He showed me photos of his tattooed and pierced five kids by three different women, one of whom ran an “alternative lifestyle” bookstore in San Francisco. Instead of everything being “far out” his every other word was now “awesome.” And here’s the worst part: When I asked him what he did for a living he said he worked for the USDA! This guy who teasingly called me “farmer’ in high school, laughed at us when we wore our FFA jackets to school, and wouldn’t know a Holstein from a John Deere, worked for the USDA! (Food stamp division.) This guy who burned our flag and hated our government had worked for it ever since he got back from Canada.
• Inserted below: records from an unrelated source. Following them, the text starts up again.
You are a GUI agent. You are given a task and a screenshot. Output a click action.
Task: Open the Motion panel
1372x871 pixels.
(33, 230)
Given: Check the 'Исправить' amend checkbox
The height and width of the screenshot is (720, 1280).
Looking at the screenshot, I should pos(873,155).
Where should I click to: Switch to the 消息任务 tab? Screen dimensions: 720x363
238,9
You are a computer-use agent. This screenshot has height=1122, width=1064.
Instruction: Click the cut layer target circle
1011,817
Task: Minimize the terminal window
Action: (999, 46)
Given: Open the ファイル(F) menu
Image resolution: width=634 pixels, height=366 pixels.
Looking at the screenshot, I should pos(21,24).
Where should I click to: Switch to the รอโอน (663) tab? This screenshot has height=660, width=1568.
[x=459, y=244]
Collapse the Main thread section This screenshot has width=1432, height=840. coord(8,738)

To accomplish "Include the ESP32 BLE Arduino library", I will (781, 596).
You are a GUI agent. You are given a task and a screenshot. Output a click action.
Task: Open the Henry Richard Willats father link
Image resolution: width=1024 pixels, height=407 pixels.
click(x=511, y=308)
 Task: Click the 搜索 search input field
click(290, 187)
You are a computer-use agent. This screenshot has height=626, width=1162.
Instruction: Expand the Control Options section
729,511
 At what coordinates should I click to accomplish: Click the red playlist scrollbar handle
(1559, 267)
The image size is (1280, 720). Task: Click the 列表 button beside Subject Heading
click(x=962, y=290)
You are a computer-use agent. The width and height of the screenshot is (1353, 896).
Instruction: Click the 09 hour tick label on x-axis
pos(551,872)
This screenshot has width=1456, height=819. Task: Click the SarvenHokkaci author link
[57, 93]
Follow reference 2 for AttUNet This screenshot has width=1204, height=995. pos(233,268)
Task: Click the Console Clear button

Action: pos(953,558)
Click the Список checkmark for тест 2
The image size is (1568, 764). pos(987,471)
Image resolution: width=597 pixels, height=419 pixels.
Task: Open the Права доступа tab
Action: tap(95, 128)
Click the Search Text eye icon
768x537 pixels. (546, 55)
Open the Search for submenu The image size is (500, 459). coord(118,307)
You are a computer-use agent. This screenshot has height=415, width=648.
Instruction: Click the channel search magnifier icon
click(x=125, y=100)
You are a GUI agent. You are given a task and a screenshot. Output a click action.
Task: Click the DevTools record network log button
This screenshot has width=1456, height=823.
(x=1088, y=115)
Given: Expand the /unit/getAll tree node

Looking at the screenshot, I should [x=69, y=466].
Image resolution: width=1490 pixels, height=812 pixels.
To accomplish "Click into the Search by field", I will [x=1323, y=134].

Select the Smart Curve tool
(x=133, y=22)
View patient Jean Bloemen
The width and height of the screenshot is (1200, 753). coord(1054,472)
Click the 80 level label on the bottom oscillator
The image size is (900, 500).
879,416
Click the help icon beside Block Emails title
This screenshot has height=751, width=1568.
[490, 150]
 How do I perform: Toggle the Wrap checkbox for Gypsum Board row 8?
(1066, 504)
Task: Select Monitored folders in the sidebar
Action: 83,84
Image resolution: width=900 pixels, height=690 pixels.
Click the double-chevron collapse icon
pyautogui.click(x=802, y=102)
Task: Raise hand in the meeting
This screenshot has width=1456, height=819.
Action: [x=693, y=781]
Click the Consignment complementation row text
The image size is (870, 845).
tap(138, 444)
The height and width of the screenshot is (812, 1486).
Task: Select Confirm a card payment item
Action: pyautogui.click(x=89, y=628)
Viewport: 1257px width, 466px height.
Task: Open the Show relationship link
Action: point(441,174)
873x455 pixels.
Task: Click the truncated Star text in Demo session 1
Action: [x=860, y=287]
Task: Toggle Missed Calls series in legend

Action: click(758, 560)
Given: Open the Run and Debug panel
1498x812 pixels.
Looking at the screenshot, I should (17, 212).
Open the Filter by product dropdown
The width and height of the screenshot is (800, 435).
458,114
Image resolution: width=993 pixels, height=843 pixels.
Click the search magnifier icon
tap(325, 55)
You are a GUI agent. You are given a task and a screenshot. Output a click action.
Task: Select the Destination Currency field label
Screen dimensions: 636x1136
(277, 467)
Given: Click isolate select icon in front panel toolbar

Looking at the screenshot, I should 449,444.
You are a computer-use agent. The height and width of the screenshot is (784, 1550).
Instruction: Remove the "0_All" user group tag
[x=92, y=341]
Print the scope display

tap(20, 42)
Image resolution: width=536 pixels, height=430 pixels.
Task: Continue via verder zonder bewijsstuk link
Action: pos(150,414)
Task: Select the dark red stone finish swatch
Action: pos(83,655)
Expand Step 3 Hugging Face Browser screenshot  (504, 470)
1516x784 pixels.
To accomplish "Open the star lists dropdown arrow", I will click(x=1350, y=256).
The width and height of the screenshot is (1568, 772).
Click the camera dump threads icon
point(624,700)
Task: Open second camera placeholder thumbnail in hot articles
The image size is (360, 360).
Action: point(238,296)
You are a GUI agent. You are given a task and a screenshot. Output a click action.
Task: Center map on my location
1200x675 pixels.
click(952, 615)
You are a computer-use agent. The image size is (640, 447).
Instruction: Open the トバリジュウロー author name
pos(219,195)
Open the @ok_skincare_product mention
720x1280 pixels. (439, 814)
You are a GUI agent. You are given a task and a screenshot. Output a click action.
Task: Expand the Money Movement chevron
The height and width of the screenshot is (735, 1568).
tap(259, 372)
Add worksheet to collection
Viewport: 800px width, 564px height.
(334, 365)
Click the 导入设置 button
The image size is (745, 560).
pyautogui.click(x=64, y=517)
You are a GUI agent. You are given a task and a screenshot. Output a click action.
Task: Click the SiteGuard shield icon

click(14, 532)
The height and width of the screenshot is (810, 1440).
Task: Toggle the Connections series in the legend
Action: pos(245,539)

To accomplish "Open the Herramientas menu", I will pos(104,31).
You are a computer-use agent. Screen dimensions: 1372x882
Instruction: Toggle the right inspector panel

When I walked the couple to their car after dinner I was surprised to see a silver Lexus instead of an old VW bus, and it was plastered with bumper stickers for the Humane Society, Nature Conservancy and “Green Sex.” It turns out that Stoner is now an activist for reproductive rights and guaranteed access to contraception. The old hippie who used to protest that we’d all die in a nuclear holocaust now knows we’ll all perish due to global warming. The same old hippies who believed in free thinking and having an open mind are the same people who’ve given us political correctness.

As Stoner pulled away he rolled down his car window and said, “Peace and love brother.” And that’s when it hit me: The old hippies don’t like our country any better now than they did in the sixties, despite the fact that they’re now running the operation! They are still revoltin’… in more ways than one.